Item-finding records
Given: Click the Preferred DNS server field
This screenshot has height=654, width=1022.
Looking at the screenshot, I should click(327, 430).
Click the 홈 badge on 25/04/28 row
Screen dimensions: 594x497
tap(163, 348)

WRITTEN TASK:
Reproduce the listing above in full, changing "Preferred DNS server" to "Alternate DNS server" and leaving every other part of it unaltered.

FINAL RESULT:
Given: Click the Alternate DNS server field
This screenshot has height=654, width=1022.
Looking at the screenshot, I should click(327, 430).
Click the 홈 badge on 25/04/28 row
Screen dimensions: 594x497
tap(163, 348)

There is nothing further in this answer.